Quando finalmente entrou, a encontrou deitada, pálida, os olhos fechados, mas ainda com aquela serenidade que ele tanto admirava. Ele se aproximou devagar, com medo de perturbá-la, e segurou sua mão fria entre as suas.
Foi então que ela abriu os olhos, lentamente. Por um instante, Elder viu o brilho de reconhecimento naqueles olhos que nunca haviam cruzado os seus de verdade. Eles se encararam, e naquele breve momento, nenhuma palavra era necessária. Tudo estava ali, no silêncio, na troca de olhares, na entrega que a vida não lhes deu tempo de viver.
Elder apertou levemente sua mão, como se quisesse transmitir toda a força e todo o amor que nunca teve coragem de confessar.
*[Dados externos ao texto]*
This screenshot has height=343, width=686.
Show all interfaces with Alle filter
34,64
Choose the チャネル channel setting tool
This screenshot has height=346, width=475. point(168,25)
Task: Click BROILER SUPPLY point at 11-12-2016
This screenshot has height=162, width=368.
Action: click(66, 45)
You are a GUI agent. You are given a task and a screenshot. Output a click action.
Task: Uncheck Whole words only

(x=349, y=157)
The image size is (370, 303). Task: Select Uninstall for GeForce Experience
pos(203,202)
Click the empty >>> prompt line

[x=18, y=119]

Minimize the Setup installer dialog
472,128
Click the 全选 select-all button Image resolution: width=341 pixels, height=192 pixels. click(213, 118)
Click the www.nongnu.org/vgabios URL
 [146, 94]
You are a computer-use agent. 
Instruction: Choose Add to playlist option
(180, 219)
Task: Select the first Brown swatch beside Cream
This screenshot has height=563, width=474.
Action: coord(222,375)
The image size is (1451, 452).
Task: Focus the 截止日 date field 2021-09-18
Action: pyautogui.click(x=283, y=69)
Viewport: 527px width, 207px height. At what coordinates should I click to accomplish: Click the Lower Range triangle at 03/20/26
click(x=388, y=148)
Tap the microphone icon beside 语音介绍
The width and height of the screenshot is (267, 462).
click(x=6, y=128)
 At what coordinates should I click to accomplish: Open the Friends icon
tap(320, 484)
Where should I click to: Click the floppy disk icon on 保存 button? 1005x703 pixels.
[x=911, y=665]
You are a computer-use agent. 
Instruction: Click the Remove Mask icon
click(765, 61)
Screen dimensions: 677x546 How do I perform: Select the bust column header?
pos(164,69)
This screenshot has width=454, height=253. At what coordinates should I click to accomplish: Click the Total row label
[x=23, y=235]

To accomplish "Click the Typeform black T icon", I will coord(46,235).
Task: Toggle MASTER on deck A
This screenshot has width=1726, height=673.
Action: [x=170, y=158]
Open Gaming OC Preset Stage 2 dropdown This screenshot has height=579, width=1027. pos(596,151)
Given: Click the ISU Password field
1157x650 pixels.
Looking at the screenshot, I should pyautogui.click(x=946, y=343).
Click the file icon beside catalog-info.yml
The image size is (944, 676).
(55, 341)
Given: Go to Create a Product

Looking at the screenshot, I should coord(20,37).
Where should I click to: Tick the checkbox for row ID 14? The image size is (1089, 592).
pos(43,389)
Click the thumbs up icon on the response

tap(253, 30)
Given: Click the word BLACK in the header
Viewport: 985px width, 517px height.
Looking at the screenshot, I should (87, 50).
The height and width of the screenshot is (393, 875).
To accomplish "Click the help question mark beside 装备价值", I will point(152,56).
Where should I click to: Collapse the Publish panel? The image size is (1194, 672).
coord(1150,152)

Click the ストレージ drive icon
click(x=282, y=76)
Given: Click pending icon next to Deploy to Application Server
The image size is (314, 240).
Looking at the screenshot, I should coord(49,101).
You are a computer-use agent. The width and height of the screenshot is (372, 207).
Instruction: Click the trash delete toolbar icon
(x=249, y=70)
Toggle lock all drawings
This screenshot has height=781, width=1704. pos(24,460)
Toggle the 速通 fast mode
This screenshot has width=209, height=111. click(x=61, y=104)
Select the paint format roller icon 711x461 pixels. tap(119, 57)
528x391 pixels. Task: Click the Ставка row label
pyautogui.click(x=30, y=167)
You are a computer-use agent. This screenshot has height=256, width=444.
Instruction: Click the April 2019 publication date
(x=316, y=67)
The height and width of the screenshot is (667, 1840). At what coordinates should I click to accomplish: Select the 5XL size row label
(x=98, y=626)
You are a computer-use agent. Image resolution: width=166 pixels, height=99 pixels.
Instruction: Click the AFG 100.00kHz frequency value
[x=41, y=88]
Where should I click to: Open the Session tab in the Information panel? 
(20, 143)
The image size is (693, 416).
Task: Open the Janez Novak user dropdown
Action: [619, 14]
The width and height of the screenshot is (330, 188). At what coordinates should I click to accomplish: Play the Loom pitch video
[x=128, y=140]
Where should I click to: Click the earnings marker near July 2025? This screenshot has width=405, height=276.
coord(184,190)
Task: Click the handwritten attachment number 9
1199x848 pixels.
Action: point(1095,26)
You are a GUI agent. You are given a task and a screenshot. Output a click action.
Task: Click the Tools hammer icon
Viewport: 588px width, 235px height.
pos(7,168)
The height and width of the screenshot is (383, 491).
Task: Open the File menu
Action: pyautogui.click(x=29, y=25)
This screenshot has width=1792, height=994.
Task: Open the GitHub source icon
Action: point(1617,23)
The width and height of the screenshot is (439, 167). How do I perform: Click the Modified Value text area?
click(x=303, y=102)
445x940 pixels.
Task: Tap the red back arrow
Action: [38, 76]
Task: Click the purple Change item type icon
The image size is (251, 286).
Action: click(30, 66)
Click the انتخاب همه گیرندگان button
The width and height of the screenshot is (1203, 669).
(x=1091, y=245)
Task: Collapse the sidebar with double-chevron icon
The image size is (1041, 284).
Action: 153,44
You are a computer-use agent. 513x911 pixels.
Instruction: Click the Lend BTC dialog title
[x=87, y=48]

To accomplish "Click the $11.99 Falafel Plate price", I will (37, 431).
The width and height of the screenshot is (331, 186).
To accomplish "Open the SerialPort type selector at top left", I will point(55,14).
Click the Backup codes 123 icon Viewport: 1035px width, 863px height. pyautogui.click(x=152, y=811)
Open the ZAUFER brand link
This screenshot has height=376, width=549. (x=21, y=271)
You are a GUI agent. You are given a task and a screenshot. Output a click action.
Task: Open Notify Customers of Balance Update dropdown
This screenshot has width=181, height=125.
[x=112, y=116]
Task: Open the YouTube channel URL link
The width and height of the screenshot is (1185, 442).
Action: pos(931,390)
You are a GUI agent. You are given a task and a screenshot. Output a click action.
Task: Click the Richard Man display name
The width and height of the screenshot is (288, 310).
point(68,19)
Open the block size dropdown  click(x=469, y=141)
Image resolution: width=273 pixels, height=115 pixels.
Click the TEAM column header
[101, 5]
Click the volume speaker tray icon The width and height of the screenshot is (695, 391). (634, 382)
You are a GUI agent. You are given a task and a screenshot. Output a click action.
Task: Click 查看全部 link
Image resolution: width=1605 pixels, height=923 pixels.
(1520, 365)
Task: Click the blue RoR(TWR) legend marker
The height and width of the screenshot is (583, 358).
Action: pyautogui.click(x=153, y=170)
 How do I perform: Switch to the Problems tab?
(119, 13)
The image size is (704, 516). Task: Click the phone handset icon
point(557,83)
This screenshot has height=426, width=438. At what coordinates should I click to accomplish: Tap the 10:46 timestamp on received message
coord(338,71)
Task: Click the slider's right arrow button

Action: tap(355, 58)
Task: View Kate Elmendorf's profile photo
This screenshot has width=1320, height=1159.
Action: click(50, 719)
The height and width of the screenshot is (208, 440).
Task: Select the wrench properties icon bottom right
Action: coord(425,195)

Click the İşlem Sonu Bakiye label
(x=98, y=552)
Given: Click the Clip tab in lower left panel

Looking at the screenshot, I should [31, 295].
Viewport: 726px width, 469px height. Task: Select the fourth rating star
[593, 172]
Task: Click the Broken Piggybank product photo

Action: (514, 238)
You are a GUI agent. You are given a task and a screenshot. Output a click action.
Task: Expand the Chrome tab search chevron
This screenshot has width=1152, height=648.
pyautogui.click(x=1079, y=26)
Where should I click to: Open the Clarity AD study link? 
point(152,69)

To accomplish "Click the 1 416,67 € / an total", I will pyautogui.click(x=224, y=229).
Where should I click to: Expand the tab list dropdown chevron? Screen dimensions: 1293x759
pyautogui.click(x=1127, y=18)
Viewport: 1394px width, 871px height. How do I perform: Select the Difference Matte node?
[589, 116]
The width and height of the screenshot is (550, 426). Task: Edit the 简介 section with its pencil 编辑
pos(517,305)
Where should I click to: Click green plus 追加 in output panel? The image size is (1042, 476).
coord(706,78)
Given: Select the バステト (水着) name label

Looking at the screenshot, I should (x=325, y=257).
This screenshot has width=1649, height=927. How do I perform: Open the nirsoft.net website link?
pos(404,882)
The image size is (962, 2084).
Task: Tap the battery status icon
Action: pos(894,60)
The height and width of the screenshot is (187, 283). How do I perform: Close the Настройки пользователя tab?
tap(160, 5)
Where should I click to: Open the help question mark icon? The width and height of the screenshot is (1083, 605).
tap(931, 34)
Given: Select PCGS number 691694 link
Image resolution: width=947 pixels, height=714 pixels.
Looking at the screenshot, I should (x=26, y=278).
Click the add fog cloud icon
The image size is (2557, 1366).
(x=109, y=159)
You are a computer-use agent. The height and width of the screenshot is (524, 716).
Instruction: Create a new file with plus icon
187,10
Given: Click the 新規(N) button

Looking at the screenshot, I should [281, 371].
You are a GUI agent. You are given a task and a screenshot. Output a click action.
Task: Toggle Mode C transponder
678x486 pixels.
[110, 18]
Mas Ana Júlia, com um sorriso quase imperceptível, deixou escapar um último suspiro. Seus olhos fecharam-se, e sua mão escorregou lentamente das dele.
Ele permaneceu ali, paralisado, sentindo o vazio tomar conta do quarto. O amor que ele nunca pôde declarar ficou preso em seu peito, mas ele sabia que, de algum modo, Ana Júlia o havia entendido. Naquele instante, em silêncio, ela levou consigo um pedaço dele, e deixou para trás uma saudade eterna e um amor que jamais morreria.